Она проявляла себя не только как поэт и переводчик, но и как беллетрист и драматург, ее романы и рассказы печатались в толстых журналах, ее пьесы «Счастливая женщина», «Флавия Тессини» шли с успехом на театрах, были выигрышны, актрисы первого положения избирали их для своих бенефисов.

Из переписки Чехова, из воспоминаний и писем современников (Гиляровского, Телешева, М. П. Чеховой и других) можно восстановить образ маленькой женщины, полной изящества и искрометного веселья. Первое время после Октябрьской революции жила Татьяна Львовна в Петербурге замкнуто и незаметно.
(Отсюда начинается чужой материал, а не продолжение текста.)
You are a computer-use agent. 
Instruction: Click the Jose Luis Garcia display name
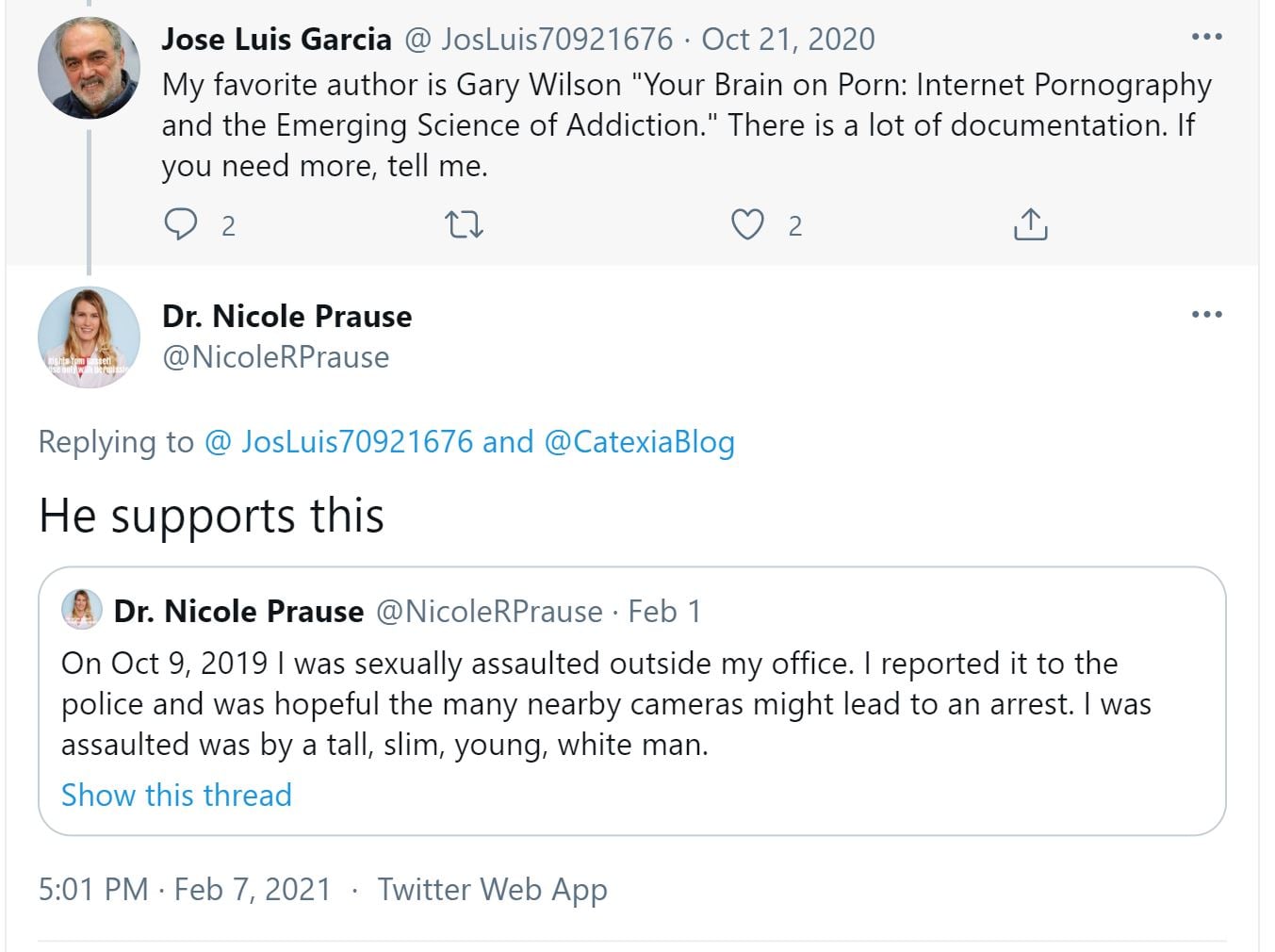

Настолько незаметно, что самый факт ее существования нуждался в проверке и подтверждении.

В годы нэпа или чуточку позже в Тбилиси (тогда еще он назывался Тифлис) был поставлен хорошим периферийным режиссером А. Г. Ридалем ростановский «Сирано» в переводе Татьяны Львовны. Когда соответствующие гонорарные начисления прибыли в Москву, в Управление по охране авторских прав, у меня спрашивали: не знаю ли я, дескать, жива ли она, и если жива, то где находится и что вообще поделывает?